Each line of the data below that includes the string "Plan" must be copied.

*** Block opens ***

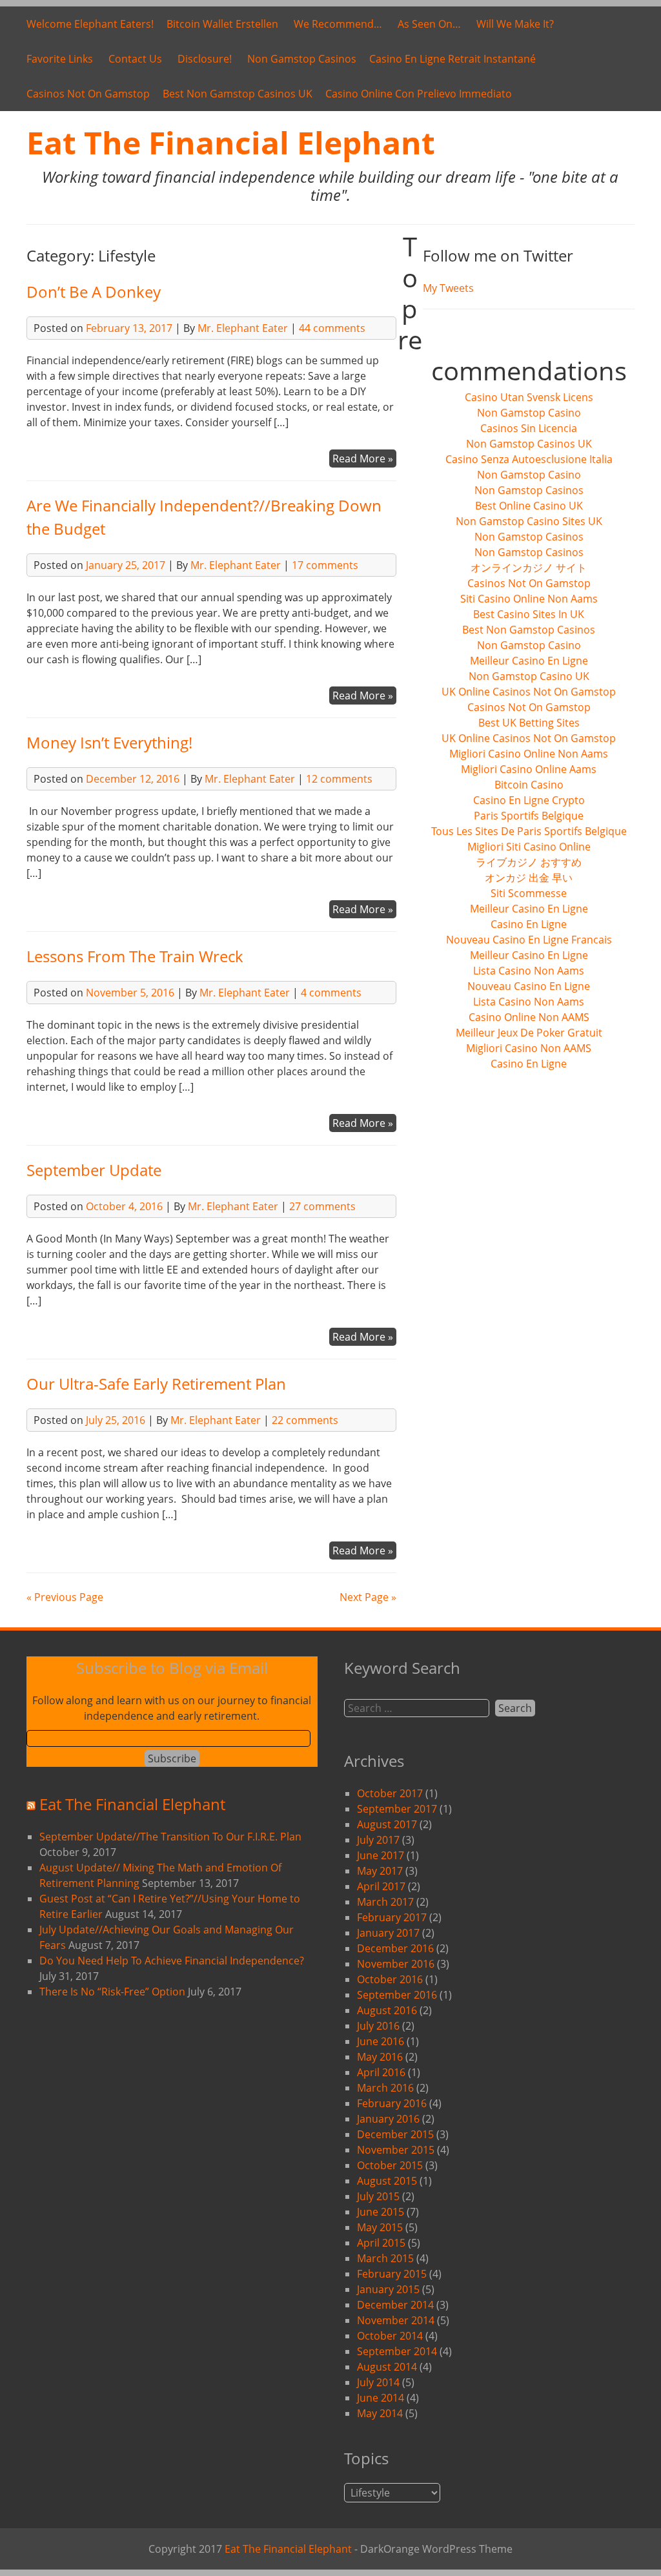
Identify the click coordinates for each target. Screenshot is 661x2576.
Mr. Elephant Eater (243, 328)
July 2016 (378, 2026)
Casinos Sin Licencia (528, 428)
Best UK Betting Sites (529, 723)
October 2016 (390, 1979)
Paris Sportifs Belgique (529, 816)
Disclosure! (205, 59)
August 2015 (387, 2181)
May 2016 (380, 2057)
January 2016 (388, 2119)
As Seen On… (429, 24)
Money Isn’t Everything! (109, 742)
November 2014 (395, 2320)
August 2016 (387, 2010)
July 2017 (378, 1840)
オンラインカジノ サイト (529, 568)
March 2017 (385, 1902)
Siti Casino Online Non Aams (529, 599)
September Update (93, 1169)
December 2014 (395, 2305)
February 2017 (392, 1917)
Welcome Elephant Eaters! (90, 24)
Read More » (362, 458)
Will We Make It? (515, 24)
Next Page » (368, 1597)
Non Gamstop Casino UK (529, 676)
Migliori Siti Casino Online (529, 847)
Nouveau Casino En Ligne (528, 986)
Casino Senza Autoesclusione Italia (529, 459)
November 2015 (395, 2150)
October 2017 (390, 1793)
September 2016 (397, 1995)
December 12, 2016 (132, 779)
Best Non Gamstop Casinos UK (237, 94)
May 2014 (380, 2413)
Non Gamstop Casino (529, 413)
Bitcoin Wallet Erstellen (222, 24)
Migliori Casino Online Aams (528, 769)
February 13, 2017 (129, 328)
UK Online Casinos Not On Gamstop (529, 692)
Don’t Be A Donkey (93, 291)
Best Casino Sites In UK (528, 614)
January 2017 (388, 1933)
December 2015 (395, 2134)
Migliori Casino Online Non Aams (528, 754)
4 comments (331, 992)
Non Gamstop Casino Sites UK (529, 521)
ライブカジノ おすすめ (529, 862)
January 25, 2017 (125, 565)
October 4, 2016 (124, 1206)
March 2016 (385, 2088)
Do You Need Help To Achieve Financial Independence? (171, 1960)
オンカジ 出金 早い (529, 878)
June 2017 (380, 1855)
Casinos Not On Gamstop (88, 94)
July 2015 (378, 2196)
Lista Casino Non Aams (528, 970)
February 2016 (392, 2103)
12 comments (339, 779)
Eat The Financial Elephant (230, 142)
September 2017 (397, 1809)
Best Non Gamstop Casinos (528, 630)
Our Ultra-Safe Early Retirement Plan (156, 1383)
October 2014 (390, 2336)
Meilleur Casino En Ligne (529, 661)
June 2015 (380, 2212)
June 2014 (380, 2398)
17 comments (325, 565)
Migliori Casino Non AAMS (528, 1048)
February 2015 (392, 2274)
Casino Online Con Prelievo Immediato (418, 94)
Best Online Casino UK (529, 506)
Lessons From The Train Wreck (134, 956)
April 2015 (381, 2243)
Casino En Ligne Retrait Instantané (452, 59)
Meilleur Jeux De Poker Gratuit (529, 1032)
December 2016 (395, 1948)
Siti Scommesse (529, 893)
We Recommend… (338, 24)
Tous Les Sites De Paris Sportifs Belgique (529, 831)
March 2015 (385, 2258)
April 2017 (381, 1886)
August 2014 (387, 2367)
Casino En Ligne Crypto (529, 800)
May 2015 (380, 2227)
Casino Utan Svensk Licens (529, 397)
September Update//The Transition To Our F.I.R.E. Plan (170, 1836)
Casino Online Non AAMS (529, 1017)
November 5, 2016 (130, 992)
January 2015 (388, 2289)
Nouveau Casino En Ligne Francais (529, 940)
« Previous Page (64, 1597)
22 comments (305, 1420)
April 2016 (381, 2072)
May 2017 (380, 1871)
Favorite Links (59, 59)
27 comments (322, 1206)
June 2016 (380, 2041)
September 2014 (397, 2351)
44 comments (332, 328)
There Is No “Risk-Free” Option (112, 1991)
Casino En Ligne (529, 924)
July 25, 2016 (115, 1420)
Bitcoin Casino (529, 785)
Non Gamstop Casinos (301, 59)
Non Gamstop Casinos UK (529, 444)
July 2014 (378, 2382)
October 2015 (390, 2165)
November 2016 (395, 1964)
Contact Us (135, 59)
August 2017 (387, 1824)
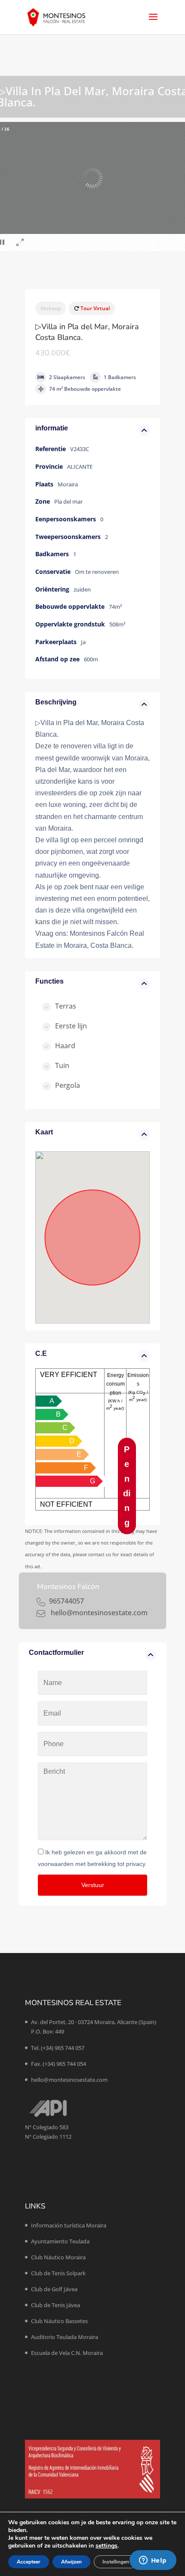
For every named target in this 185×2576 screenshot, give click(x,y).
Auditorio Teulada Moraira (64, 2337)
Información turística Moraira (68, 2225)
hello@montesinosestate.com (69, 2080)
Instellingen (115, 2561)
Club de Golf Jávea (54, 2289)
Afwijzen (71, 2561)
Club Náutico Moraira (58, 2257)
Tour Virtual (94, 308)
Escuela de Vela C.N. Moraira (67, 2353)
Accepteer (28, 2561)
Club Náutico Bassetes (59, 2321)
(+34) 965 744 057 (62, 2048)
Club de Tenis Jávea (55, 2305)
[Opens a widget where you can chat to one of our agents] (152, 2561)
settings (106, 2546)
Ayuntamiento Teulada (60, 2241)
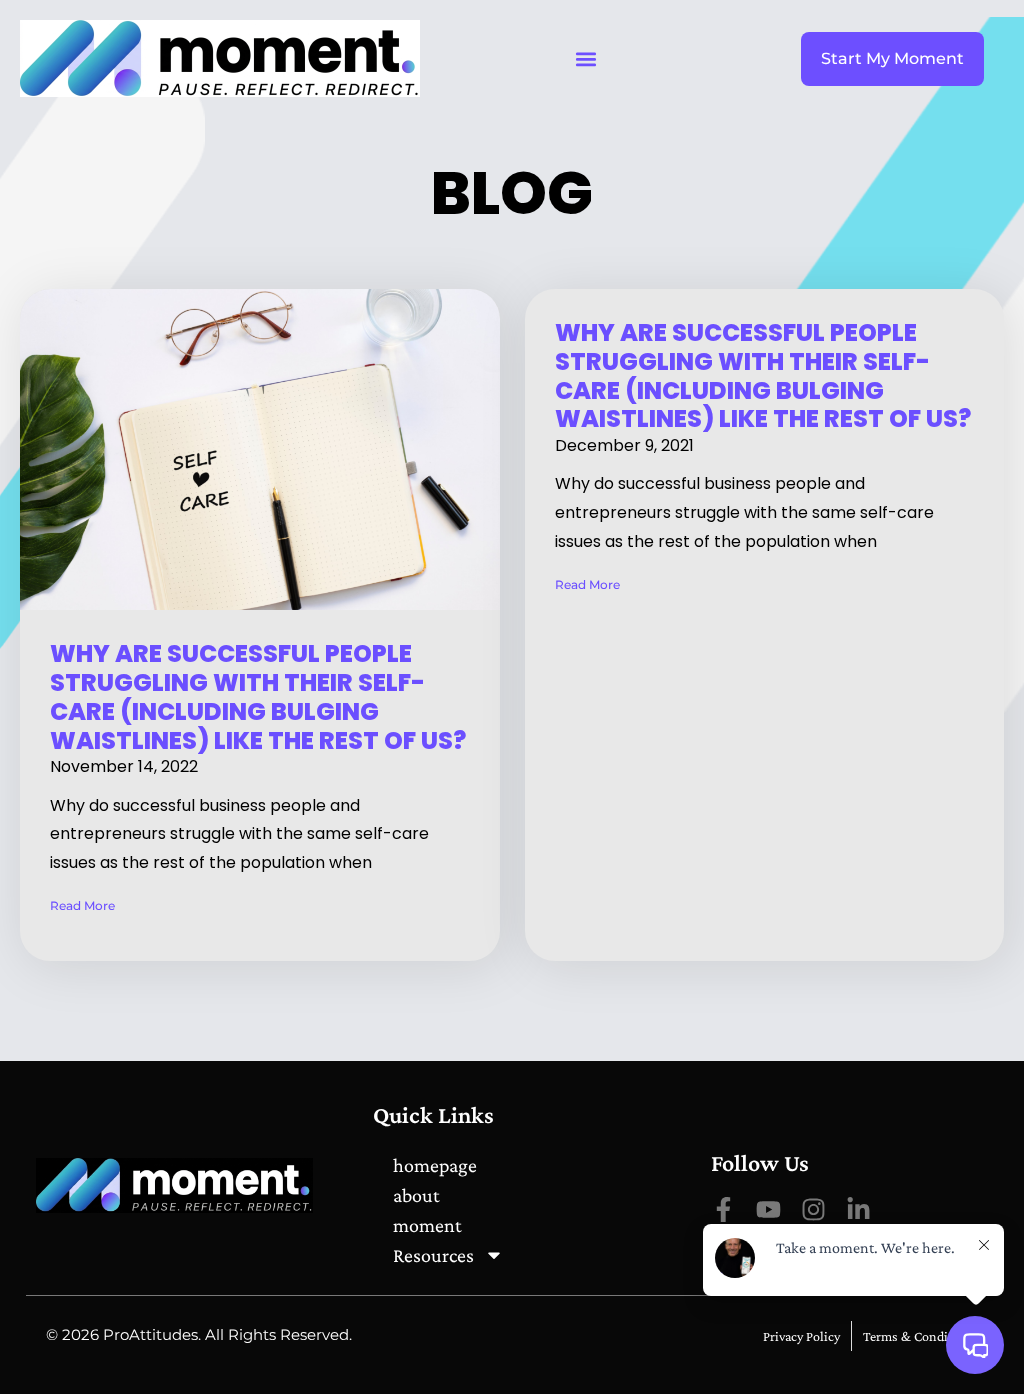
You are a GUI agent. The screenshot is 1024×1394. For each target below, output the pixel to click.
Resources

*** Block closes ***

Answer section:
Our Ultra-Safe Early Retirement Plan (156, 1383)
September Update//The Transition To Our F.I.R.E. Plan (170, 1836)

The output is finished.